Он был осчастливлен, Василий Ажаев, а жить больше не мог: умер от инсульта и прочих болезней, приобретенных на каторжных работах.
Ажаевский же архипелаг ГУЛАГ стал, благодаря Константину Симонову, всемирно известным апофеозом свободного труда в свободной стране — нашумевшим романом «Далеко от Москвы», удостоенным Сталинской премии первой степени.
Это, пожалуй, было рекордом фальши. Рекордом фальши в эпоху кровавых фальсификаций.
Симоновы, как видим, не только заталкивали писателей в тюрьмы, но и в случае нужды срочно создавали, за них или «помогая» им, «новый социалистический эпос», а затем били — по этому поводу — годами в литавры, чтобы заглушить побеги писателей-смельчаков из конвоируемых колонн.
Чтобы смельчаки забывались. Чем быстрее, тем лучше… И, надо сказать, это Симоновым удавалось.
6. Самиздат
Казалось бы, бессмысленно говорить о самиздате в послевоенные годы. При Сталине. Какой, в самом деле, возможен самиздат в годы тотального террора, когда не только за еретическую строчку, но и за анекдот, за намек, за усмешку сажали в тюрьмы и — расстреливали! Расстреливали и без всякого повода — до сих пор старшее поколение никак не отойдет от леденящего страха…
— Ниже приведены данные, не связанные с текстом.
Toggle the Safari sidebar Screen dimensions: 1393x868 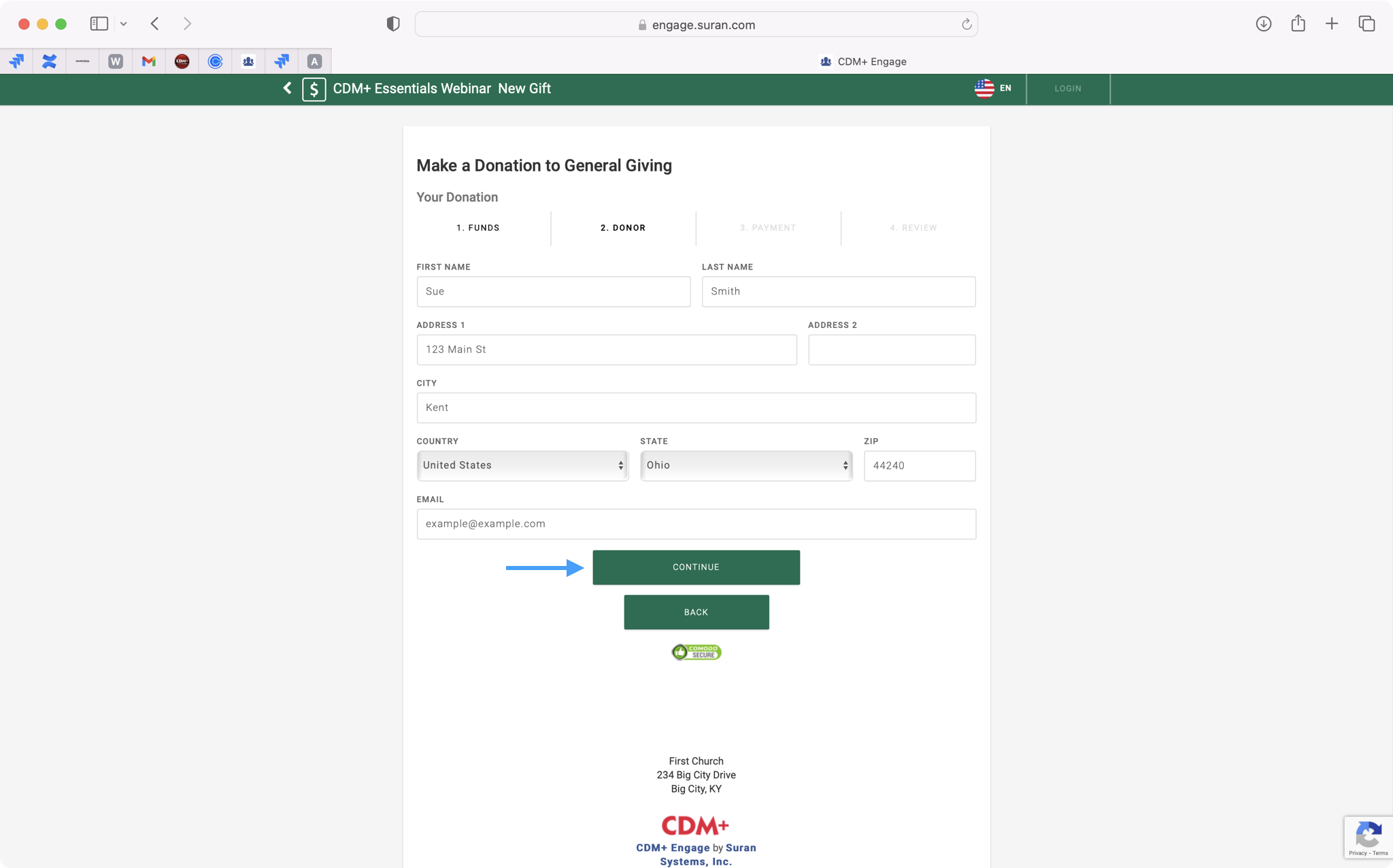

Мог ли тогда появиться самиздат, коль и авторы его — смертники, и читатели — почти смертники?
Тем не менее самиздат существовал.
Среди московского студенчества, к примеру, непрерывно циркулировали напечатанные на пишущих машинках стихи. Без имени авторов. Содержания порой самого невинного… И лишь тот, кто тебе вручал, говорил вполголоса: «Это — Марина Цветаева».
Так как имя Цветаевой было известно, по крайней мере, из куцего курса современной литературы, где Марине Цветаевой отводилось несколько строк, начинавшихся с отрицания «Не» — «Не признала, не согласилась, не ужилась», — то все, без возражений, брали и порой тут же, на лекциях читали, так и ходили листочки вдоль скамей Коммунистической аудитории, в которой преподавалось в тот час что-либо законопослушное, тягучее, как зевота.
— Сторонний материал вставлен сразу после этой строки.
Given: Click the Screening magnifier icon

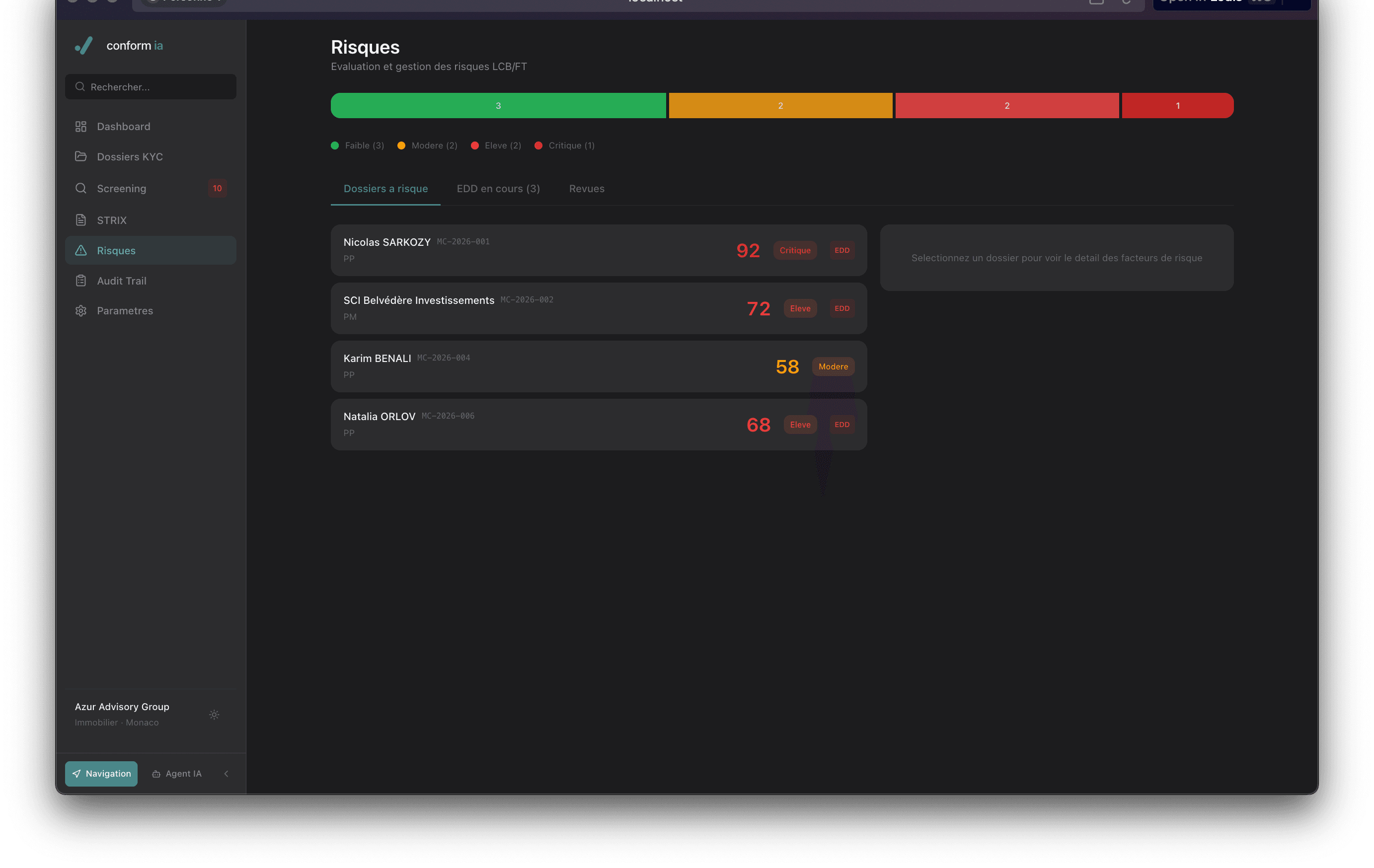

Я помню, как меня ударило в сердце, в тот первый послевоенный год, стихотворение Марины Цветаевой на измятом тетрадном листочке, переписанное от руки полудетским почерком:
Тоска по родине! Давно Разоблаченная морока! Мне совершенно все равно, Где — совершенно одинокой Быть, по каким камням домой Брести с кошелкою базарной В дом, и не знающий, что мой, Как госпиталь или казарма… Всяк дом мне чужд, всяк храм мне пуст, И все равно, и все едино. Но если по дороге куст Встает, особенно — рябина!..У знакомых, которые дали мне стихотворение Цветаевой «Тоска по родине», я попросил неуверенно еще «что-либо», и вот мне вручили полуслепые экземпляры, шестые или седьмые копии стихов Марины Цветаевой и Мандельштама, без имени авторов.
Эти стихи позднее повторяли все поколения, не отброшенные сталинщиной от духовной жизни; но для нас, выросших под стеклянным колпаком террористической системы, они были откровением. И вот почему.
Мы только что пришли с войны, на войне мы увидели штрафников, я упоминал об этом. некоторые сами побывали в штрафных батальонах.
У других — увезли в 37-м году отцов и братьев.
Во всяком случае, мы знали, уже тогда знали, что существуют люди, — оклеветанные, поруганные, упрятанные в тюрьмы.
Естественно, по-новому мы стали смотреть и на эмигрантов, прежде всего эмигрантов — поэтов и писателей; не разделяют ли и они участи штрафников или так называемых «врагов народа»? Может быть, и они оклеветаны?
… Крайне любопытно это наше мироощущение людей, рожденных в кромешной тьме и вдруг увидавших первый луч!